[Stored items]

>>>>>

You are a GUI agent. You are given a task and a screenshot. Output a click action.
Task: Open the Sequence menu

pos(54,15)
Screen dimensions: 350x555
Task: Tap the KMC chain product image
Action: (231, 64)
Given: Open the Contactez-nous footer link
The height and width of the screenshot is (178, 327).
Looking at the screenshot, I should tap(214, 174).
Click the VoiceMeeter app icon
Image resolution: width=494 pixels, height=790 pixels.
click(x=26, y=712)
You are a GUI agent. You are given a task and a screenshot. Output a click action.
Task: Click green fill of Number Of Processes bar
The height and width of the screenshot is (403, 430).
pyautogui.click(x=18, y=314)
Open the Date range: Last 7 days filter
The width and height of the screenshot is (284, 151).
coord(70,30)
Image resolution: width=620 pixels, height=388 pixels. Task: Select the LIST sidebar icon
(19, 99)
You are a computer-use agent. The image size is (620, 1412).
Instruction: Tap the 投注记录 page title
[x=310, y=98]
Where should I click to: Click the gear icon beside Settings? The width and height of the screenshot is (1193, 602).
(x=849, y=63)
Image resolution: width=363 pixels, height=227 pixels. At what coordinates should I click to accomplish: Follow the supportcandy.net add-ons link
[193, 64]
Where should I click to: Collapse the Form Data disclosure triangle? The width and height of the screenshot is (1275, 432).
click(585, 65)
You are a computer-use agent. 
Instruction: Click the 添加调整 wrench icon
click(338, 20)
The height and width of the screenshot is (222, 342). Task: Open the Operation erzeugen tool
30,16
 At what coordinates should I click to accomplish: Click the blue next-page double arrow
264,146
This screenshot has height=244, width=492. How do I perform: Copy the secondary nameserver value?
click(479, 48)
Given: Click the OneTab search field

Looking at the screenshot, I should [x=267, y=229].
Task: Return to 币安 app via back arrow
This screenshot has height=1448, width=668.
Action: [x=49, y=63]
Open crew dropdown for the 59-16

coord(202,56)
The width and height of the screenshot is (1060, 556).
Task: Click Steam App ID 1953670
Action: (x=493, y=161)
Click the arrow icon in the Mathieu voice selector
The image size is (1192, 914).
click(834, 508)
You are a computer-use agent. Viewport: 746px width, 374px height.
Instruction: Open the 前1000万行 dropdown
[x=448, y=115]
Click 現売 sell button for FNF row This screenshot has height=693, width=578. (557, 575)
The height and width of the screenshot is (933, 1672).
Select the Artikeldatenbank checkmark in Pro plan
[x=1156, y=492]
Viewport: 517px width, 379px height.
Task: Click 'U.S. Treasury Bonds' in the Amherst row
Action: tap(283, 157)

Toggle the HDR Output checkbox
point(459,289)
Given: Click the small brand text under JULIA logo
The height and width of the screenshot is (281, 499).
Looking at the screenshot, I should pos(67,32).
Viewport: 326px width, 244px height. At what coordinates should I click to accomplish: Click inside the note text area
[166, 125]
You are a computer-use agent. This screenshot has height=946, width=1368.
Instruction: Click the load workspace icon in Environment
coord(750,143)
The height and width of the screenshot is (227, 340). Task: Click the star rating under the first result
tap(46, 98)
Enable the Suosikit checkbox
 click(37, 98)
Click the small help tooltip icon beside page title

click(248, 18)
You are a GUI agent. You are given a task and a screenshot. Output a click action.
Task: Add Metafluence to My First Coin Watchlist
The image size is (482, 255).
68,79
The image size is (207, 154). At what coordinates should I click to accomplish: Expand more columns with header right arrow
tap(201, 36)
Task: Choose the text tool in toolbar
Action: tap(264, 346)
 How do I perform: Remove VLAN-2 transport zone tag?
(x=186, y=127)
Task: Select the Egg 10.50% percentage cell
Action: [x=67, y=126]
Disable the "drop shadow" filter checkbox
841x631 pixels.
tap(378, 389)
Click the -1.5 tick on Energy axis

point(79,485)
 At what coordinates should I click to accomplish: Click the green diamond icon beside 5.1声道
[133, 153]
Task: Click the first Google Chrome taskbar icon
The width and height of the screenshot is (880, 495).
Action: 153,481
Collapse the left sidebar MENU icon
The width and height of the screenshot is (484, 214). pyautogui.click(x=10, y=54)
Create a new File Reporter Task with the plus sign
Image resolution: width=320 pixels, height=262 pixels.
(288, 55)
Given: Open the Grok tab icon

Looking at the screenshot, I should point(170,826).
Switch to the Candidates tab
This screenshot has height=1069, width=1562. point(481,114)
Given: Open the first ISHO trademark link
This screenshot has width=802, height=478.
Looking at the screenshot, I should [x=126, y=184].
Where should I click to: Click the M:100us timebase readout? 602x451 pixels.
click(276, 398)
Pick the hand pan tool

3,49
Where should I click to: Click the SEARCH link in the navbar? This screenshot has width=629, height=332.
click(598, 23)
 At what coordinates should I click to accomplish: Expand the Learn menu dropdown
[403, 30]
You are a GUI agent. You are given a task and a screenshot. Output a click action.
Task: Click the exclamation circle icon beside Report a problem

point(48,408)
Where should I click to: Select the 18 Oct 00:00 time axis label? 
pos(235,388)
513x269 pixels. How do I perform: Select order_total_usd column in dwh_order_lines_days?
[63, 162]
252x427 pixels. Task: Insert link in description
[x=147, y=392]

<<<<<

Having read the entries, repeat them all exactly.

Solution for this problem –
You are a GUI agent. You are given a task and a screenshot. Output a click action.
Task: Open the Sequence menu

pos(54,15)
Screen dimensions: 350x555
Task: Tap the KMC chain product image
Action: (231, 64)
Given: Open the Contactez-nous footer link
The height and width of the screenshot is (178, 327).
Looking at the screenshot, I should tap(214, 174).
Click the VoiceMeeter app icon
Image resolution: width=494 pixels, height=790 pixels.
click(x=26, y=712)
You are a GUI agent. You are given a task and a screenshot. Output a click action.
Task: Click green fill of Number Of Processes bar
The height and width of the screenshot is (403, 430).
pyautogui.click(x=18, y=314)
Open the Date range: Last 7 days filter
The width and height of the screenshot is (284, 151).
coord(70,30)
Image resolution: width=620 pixels, height=388 pixels. Task: Select the LIST sidebar icon
(19, 99)
You are a computer-use agent. The image size is (620, 1412).
Instruction: Tap the 投注记录 page title
[x=310, y=98]
Where should I click to: Click the gear icon beside Settings? The width and height of the screenshot is (1193, 602).
(x=849, y=63)
Image resolution: width=363 pixels, height=227 pixels. At what coordinates should I click to accomplish: Follow the supportcandy.net add-ons link
[193, 64]
Where should I click to: Collapse the Form Data disclosure triangle? The width and height of the screenshot is (1275, 432).
click(585, 65)
You are a computer-use agent. 
Instruction: Click the 添加调整 wrench icon
click(338, 20)
The height and width of the screenshot is (222, 342). Task: Open the Operation erzeugen tool
30,16
 At what coordinates should I click to accomplish: Click the blue next-page double arrow
264,146
This screenshot has height=244, width=492. How do I perform: Copy the secondary nameserver value?
click(479, 48)
Given: Click the OneTab search field

Looking at the screenshot, I should [x=267, y=229].
Task: Return to 币安 app via back arrow
This screenshot has height=1448, width=668.
Action: [x=49, y=63]
Open crew dropdown for the 59-16

coord(202,56)
The width and height of the screenshot is (1060, 556).
Task: Click Steam App ID 1953670
Action: (x=493, y=161)
Click the arrow icon in the Mathieu voice selector
The image size is (1192, 914).
click(834, 508)
You are a computer-use agent. Viewport: 746px width, 374px height.
Instruction: Open the 前1000万行 dropdown
[x=448, y=115]
Click 現売 sell button for FNF row This screenshot has height=693, width=578. (557, 575)
The height and width of the screenshot is (933, 1672).
Select the Artikeldatenbank checkmark in Pro plan
[x=1156, y=492]
Viewport: 517px width, 379px height.
Task: Click 'U.S. Treasury Bonds' in the Amherst row
Action: tap(283, 157)

Toggle the HDR Output checkbox
point(459,289)
Given: Click the small brand text under JULIA logo
The height and width of the screenshot is (281, 499).
Looking at the screenshot, I should pos(67,32).
Viewport: 326px width, 244px height. At what coordinates should I click to accomplish: Click inside the note text area
[166, 125]
You are a computer-use agent. This screenshot has height=946, width=1368.
Instruction: Click the load workspace icon in Environment
coord(750,143)
The height and width of the screenshot is (227, 340). Task: Click the star rating under the first result
tap(46, 98)
Enable the Suosikit checkbox
 click(37, 98)
Click the small help tooltip icon beside page title

click(248, 18)
You are a GUI agent. You are given a task and a screenshot. Output a click action.
Task: Add Metafluence to My First Coin Watchlist
The image size is (482, 255).
68,79
The image size is (207, 154). At what coordinates should I click to accomplish: Expand more columns with header right arrow
tap(201, 36)
Task: Choose the text tool in toolbar
Action: tap(264, 346)
 How do I perform: Remove VLAN-2 transport zone tag?
(x=186, y=127)
Task: Select the Egg 10.50% percentage cell
Action: [x=67, y=126]
Disable the "drop shadow" filter checkbox
841x631 pixels.
tap(378, 389)
Click the -1.5 tick on Energy axis

point(79,485)
 At what coordinates should I click to accomplish: Click the green diamond icon beside 5.1声道
[133, 153]
Task: Click the first Google Chrome taskbar icon
The width and height of the screenshot is (880, 495).
Action: 153,481
Collapse the left sidebar MENU icon
The width and height of the screenshot is (484, 214). pyautogui.click(x=10, y=54)
Create a new File Reporter Task with the plus sign
Image resolution: width=320 pixels, height=262 pixels.
(288, 55)
Given: Open the Grok tab icon

Looking at the screenshot, I should point(170,826).
Switch to the Candidates tab
This screenshot has height=1069, width=1562. point(481,114)
Given: Open the first ISHO trademark link
This screenshot has width=802, height=478.
Looking at the screenshot, I should [x=126, y=184].
Where should I click to: Click the M:100us timebase readout? 602x451 pixels.
click(276, 398)
Pick the hand pan tool

3,49
Where should I click to: Click the SEARCH link in the navbar? This screenshot has width=629, height=332.
click(598, 23)
 At what coordinates should I click to accomplish: Expand the Learn menu dropdown
[403, 30]
You are a GUI agent. You are given a task and a screenshot. Output a click action.
Task: Click the exclamation circle icon beside Report a problem

point(48,408)
Where should I click to: Select the 18 Oct 00:00 time axis label? 
pos(235,388)
513x269 pixels. How do I perform: Select order_total_usd column in dwh_order_lines_days?
[63, 162]
252x427 pixels. Task: Insert link in description
[x=147, y=392]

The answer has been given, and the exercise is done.